*** THE DATA
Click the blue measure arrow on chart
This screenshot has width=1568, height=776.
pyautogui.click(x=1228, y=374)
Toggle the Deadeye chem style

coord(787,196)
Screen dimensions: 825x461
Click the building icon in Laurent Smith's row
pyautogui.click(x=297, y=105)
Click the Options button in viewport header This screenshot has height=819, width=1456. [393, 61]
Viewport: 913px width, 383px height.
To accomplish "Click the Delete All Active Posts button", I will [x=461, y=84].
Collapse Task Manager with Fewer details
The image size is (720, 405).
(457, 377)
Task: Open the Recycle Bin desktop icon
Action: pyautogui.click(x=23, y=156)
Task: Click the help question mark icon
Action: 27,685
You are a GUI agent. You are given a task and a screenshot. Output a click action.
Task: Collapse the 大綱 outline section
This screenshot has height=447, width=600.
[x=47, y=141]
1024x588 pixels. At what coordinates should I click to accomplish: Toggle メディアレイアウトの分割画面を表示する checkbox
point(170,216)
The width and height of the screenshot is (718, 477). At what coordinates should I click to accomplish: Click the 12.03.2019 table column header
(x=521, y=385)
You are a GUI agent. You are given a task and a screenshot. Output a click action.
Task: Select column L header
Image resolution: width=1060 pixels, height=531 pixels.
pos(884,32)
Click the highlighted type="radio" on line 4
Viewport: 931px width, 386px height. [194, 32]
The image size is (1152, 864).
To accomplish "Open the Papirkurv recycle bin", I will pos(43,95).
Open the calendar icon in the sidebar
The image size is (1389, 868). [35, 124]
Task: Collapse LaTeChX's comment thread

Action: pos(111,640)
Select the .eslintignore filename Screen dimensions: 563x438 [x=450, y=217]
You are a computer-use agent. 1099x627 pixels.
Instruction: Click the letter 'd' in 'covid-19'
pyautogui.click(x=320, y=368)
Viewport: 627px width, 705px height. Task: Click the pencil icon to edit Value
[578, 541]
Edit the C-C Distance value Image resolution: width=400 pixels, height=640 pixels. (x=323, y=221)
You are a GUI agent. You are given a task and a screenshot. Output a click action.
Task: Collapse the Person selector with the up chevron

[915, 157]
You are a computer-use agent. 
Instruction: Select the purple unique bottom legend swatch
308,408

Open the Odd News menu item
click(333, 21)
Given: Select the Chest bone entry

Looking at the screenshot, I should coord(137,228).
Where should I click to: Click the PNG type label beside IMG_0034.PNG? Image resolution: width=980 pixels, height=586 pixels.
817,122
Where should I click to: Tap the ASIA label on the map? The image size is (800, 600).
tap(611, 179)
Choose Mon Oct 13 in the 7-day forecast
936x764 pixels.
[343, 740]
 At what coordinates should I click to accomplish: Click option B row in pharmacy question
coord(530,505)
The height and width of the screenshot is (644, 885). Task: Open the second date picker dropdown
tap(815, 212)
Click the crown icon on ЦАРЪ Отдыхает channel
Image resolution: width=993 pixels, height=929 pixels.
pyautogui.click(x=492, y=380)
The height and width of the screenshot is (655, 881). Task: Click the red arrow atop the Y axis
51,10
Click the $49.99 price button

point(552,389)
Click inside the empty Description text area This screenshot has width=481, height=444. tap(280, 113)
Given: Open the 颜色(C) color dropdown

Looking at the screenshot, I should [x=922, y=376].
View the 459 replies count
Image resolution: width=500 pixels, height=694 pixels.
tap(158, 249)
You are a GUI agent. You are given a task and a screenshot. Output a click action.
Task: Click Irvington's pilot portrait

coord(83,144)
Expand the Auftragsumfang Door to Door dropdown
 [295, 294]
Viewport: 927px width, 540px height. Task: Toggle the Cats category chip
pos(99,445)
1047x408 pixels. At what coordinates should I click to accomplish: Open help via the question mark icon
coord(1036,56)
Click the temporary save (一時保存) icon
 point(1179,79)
******
From the listing above, return each line with the word "computer".

You are a computer-use agent. 1099x627 pixels.
You are a computer-use agent. 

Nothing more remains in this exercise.